Task details:
Count the lines in the records below that contain the word "coordinates", and give only that number.
*** Input records ***
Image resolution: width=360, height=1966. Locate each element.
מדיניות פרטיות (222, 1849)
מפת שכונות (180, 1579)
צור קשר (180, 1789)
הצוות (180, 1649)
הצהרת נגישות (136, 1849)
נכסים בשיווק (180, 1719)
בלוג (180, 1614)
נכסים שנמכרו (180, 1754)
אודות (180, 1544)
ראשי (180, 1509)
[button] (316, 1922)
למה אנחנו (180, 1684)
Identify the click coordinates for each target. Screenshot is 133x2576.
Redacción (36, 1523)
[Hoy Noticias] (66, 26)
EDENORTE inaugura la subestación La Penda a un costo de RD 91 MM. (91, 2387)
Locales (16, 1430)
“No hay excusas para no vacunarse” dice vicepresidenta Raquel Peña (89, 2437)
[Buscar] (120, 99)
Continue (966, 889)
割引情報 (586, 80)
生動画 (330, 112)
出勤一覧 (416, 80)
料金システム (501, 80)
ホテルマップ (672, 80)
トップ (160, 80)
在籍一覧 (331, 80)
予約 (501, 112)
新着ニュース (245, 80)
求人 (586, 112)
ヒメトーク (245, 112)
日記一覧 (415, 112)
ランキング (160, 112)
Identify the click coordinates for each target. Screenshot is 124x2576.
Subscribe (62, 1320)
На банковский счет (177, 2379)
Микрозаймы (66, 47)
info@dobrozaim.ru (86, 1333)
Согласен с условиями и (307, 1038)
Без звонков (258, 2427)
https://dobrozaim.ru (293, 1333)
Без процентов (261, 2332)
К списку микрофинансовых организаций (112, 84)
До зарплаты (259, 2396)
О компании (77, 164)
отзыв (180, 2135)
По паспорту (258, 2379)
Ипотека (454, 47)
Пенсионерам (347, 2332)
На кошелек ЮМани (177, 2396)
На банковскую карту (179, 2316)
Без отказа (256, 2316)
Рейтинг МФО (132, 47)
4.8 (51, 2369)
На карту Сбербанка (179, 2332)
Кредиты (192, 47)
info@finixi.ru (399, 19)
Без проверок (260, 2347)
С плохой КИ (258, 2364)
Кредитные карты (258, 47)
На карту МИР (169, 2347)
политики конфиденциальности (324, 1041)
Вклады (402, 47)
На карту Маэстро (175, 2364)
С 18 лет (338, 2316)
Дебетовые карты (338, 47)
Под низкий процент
*** End of Input records ***
Answer to this task:
2